Film sur Daniel Ouezzin Coulibaly projeté au Centre culturel des armées

Une projection a eu lieu au Centre culturel des armées, dans la nuit du 1er juillet 2026. Le film présenté s’intitule Daniel Ouezzin Coulibaly, voix de l’Afrique. Il retrace la vie de cet homme politique burkinabè. Réalisé par Bernard Yaméogo, ce film a reçu le prix du président du Faso au FESPACO 2025. L’objectif est de raviver la mémoire d’une figure historique.

Daniel Ouezzin Coulibaly fut le premier chef du gouvernement de la Haute-Volta. Il fut aussi un acteur clé du Rassemblement démocratique africain (RDA). Né en 1909 à Pouy, il étudia à l’école William Ponty. Il devint ensuite enseignant à Bobo Dioulasso. Très tôt, il comprit que l’éducation et l’engagement politique étaient liés. Il voulait faire de l’éducation un moteur de développement pour la Haute-Volta.

Aux côtés de Félix Houphouët-Boigny, il lutta contre le système colonial français. Il fut député puis sénateur au parlement français. Il porta la voix des populations africaines. Son combat visait davantage de justice et d’autonomie pour les peuples africains. Le 17 mai 1957, il présida le premier Conseil de gouvernement. La Haute-Volta retrouvait alors son autonomie politique.

Son programme politique était ambitieux. Il priorisa l’accès à l’eau, l’éducation, la santé et le développement rural. Il appelait les Voltaïques à prendre leur destin en main. Mais il mourut le 7 septembre 1958 à Paris. Sa disparition survint avant l’indépendance de la Haute-Volta, devenue Burkina Faso en 1960.

Cette projection invite à revisiter les débuts de l’histoire politique du pays. Elle permet de reconnaître ceux qui ont préparé l’indépendance. Bernard Yaméogo a déclaré :

Beaucoup de référents en repères mémoriels sont oubliés. C’était l’occasion de réhabiliter l’un d’eux en lui donnant de l’espace, au regard de son parcours historique, lequel a servi comme fondement de la nation burkinabè. Il a donné de son intelligence et de sa vie, pour que nous puissions être ce que nous sommes aujourd’hui.

Le réalisateur a précisé que le premier fils de Daniel Ouezzin Coulibaly vit en Côte d’Ivoire. Il a 94 ans. Beaucoup attribuaient à tort une nationalité ivoirienne à l’homme politique. Bernard Yaméogo a ajouté :

Ce film a donc été réalisé pour les Burkinabè, afin qu’ils sachent que Daniel Ouezzin Coulibaly est né ici, qu’il a grandi ici, a travaillé ici. Il a été séparé de nous, est allé en Côte d’Ivoire, mais est revenu dans son pays pour le libérer. C’est lui qui a lancé le premier programme pour développer notre pays.

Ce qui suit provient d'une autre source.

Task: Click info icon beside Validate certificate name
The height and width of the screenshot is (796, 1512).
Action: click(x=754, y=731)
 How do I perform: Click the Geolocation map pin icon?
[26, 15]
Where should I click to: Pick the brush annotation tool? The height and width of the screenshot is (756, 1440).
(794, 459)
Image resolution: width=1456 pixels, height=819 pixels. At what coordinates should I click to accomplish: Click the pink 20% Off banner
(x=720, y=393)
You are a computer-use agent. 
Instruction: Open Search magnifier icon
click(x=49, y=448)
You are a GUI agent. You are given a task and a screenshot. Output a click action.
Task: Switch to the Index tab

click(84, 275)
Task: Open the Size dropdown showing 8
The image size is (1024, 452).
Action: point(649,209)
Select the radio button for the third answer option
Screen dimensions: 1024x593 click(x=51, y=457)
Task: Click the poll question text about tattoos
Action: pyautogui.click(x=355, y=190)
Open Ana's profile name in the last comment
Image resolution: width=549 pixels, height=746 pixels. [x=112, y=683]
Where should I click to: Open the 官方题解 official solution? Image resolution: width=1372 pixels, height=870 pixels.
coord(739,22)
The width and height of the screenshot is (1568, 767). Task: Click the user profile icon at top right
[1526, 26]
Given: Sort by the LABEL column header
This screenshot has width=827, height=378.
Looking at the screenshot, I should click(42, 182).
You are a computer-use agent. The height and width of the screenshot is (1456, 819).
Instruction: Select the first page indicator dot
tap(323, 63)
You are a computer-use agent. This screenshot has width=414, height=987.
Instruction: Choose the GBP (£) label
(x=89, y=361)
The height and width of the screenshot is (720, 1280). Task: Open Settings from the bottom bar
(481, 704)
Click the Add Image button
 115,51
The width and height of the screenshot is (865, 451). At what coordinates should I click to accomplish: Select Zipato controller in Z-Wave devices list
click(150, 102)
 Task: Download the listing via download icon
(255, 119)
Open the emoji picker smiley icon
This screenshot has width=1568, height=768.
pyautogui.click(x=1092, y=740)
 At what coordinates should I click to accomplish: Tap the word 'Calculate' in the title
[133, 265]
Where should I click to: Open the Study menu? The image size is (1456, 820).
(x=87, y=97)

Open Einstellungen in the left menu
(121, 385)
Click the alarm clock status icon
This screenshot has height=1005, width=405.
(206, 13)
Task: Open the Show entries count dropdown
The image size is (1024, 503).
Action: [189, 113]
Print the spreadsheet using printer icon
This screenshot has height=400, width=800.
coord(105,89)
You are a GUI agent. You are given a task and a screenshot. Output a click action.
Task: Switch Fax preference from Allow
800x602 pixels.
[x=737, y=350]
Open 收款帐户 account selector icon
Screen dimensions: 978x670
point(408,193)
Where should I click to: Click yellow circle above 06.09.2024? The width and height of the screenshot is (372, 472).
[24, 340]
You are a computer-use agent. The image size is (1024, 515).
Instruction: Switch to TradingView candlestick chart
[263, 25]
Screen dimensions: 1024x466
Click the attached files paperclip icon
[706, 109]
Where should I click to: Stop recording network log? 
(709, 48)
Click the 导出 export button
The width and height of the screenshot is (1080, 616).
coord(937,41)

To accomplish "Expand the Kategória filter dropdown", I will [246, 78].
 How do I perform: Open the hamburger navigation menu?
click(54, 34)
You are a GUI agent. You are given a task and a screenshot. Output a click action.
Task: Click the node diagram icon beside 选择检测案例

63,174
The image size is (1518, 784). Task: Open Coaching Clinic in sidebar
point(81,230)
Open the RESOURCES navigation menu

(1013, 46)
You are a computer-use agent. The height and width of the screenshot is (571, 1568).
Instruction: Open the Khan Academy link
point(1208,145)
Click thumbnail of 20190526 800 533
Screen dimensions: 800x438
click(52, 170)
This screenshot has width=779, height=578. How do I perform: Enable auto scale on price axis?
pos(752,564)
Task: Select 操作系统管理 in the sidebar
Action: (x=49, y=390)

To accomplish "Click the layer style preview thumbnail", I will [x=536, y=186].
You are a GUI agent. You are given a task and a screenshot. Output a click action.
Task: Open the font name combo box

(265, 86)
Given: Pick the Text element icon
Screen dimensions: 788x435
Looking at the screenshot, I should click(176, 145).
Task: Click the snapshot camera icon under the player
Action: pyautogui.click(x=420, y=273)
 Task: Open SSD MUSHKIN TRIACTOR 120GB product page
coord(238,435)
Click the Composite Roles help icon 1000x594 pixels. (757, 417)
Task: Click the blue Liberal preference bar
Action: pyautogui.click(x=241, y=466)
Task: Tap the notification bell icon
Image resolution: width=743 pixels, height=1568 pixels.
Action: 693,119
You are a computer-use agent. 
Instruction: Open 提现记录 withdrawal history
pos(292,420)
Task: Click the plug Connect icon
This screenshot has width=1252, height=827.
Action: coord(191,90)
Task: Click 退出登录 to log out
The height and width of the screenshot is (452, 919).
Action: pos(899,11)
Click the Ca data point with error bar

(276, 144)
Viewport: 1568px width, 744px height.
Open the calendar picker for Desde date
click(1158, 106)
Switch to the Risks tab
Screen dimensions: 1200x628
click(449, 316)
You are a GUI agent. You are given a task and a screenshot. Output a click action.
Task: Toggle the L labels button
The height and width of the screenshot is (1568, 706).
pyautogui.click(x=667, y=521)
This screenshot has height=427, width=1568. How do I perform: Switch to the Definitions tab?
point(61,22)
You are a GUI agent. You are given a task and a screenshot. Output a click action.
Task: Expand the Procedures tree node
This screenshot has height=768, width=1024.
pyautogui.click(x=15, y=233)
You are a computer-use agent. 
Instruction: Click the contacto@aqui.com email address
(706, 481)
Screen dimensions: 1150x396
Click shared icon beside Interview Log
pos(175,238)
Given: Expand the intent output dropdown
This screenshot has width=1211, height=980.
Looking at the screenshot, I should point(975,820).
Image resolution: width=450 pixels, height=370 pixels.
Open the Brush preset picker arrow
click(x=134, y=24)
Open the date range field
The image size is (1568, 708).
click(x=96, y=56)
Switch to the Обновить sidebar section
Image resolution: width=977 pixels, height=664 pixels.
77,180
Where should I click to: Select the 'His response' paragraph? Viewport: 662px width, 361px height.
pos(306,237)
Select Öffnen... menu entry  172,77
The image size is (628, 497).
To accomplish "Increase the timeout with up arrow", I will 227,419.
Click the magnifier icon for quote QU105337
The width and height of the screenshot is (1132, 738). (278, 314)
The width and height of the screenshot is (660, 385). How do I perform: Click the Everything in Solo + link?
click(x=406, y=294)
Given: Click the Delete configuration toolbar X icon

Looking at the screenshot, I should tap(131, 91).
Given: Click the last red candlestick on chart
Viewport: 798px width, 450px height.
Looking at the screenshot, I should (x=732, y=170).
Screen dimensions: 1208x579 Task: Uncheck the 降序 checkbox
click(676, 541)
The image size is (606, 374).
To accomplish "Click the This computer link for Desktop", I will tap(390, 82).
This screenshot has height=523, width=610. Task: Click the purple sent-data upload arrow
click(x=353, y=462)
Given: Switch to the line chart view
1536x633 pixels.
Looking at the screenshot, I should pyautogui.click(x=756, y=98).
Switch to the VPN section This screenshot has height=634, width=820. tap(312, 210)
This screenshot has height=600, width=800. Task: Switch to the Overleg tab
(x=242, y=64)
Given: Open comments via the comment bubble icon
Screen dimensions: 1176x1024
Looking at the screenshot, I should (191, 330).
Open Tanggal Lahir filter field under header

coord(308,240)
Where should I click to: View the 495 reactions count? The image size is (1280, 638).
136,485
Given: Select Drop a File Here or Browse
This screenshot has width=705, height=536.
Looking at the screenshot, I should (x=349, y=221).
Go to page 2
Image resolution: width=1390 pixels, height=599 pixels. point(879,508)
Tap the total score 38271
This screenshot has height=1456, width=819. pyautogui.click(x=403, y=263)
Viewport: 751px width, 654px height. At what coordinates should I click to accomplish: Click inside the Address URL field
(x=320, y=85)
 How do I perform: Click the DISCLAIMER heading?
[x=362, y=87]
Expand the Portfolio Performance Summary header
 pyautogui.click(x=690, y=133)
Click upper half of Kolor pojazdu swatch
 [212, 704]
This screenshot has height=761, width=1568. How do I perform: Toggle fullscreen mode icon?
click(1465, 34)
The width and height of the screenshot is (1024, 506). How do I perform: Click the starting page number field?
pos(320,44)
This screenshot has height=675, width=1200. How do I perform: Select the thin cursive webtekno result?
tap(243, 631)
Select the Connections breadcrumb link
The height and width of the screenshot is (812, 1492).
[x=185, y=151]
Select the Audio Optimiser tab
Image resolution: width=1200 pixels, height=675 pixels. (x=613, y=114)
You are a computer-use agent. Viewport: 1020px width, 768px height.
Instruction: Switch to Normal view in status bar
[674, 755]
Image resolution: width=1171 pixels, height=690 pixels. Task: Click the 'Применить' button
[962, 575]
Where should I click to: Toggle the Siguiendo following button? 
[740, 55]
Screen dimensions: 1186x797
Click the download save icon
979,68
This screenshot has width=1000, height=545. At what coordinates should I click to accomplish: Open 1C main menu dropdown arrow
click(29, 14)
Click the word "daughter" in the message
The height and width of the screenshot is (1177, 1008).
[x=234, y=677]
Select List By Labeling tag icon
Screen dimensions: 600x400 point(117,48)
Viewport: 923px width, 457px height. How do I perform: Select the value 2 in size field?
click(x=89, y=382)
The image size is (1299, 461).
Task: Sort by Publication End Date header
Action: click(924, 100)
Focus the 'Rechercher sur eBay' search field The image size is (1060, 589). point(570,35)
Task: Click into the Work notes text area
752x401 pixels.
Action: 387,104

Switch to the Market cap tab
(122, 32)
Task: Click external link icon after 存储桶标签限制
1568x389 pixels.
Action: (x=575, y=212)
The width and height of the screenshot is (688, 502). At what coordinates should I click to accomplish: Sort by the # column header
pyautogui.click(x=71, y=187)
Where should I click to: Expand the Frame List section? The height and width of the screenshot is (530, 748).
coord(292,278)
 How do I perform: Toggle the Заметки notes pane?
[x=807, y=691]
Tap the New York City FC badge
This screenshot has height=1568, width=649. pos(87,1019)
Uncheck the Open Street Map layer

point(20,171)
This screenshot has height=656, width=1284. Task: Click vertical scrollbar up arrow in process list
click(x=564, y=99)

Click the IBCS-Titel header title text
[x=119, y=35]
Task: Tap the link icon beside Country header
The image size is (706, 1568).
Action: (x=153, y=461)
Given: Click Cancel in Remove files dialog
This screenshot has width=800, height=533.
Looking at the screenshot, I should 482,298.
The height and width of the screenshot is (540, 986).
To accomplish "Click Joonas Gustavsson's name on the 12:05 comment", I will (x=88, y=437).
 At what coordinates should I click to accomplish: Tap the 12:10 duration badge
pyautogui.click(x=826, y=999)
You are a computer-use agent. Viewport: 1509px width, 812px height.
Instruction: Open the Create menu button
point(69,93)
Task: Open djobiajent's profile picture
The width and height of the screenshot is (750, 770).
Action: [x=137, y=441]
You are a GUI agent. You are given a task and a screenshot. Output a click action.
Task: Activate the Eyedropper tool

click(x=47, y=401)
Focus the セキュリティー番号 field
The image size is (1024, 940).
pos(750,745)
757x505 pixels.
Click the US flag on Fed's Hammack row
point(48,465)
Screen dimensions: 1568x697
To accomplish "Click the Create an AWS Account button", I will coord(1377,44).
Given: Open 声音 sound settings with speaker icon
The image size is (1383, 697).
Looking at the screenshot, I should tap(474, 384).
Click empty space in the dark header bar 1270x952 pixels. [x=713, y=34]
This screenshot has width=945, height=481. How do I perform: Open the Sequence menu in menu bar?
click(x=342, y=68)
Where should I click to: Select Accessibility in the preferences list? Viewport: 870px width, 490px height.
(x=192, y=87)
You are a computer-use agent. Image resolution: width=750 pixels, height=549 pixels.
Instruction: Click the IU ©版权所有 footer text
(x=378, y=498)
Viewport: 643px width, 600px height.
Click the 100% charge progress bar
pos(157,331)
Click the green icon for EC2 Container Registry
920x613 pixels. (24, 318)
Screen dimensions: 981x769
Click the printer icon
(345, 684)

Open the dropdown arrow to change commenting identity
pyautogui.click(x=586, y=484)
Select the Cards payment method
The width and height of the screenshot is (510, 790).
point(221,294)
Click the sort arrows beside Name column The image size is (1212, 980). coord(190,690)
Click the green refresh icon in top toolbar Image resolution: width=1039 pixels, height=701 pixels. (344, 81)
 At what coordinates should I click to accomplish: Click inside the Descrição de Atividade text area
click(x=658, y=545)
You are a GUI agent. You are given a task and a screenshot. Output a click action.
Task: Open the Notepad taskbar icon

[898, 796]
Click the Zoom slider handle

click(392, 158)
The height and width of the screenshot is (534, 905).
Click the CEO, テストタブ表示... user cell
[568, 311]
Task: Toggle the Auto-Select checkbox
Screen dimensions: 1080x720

Le colonel Evariste Somé, directeur du centre culturel des armées, a salué le film. Il a expliqué :

Il nous révèle qui est l’homme. Les témoignages que nous avons eus avec le réalisateur qui a assisté à la projection, nous convainquent qu’il fallait présenter ce film car des institutions comme le camp de Bobo Dioulasso, deuxième plus grand camp de notre pays, porte son nom.

Il a regretté que beaucoup de militaires ignorent qui était cet homme. Il a ajouté :

Il est important de faire revivre les hommes qui se sont battus pour notre pays.

Charifatou Ilboudo, étudiante en sciences politiques, a trouvé le film instructif. Elle a déclaré :

J’ai beaucoup appris de ce film sur Daniel Ouezzin Coulibaly. C’est un homme persévérant, intègre, qui croyait en ces rêves. La jeunesse peut s’inspirer de lui en repartant à ses racines, parce qu’il a eu établir un programme qui a inspiré et qui continue d’inspirer.

Elle a encouragé les autres à voir le film. Christian Ilboudo a qualifié Daniel Ouezzin Coulibaly de libérateur. Il a dit :

C’est un grand homme, qui n’avait rien à voir avec le colon, qui voulait vraiment le développement de son pays, qui a tout donné. Mais comme on le sait, tout le monde ne peut être d’accord avec nous quand on a une idée. La mort l’a emporté tôt, mais il a légué son héritage à des hommes de confiance pour finir la mission.

Aboubacar Coulibaly a vu en lui un patriote. Il a estimé :

Son parcours politique révèle qu’il s’est battu pour son peuple, pour son pays… La jeunesse peut s’inspirer de son courage, son travail acharné, sa rage de réussir, pour son bien-être, mais aussi de celui du pays tout entier.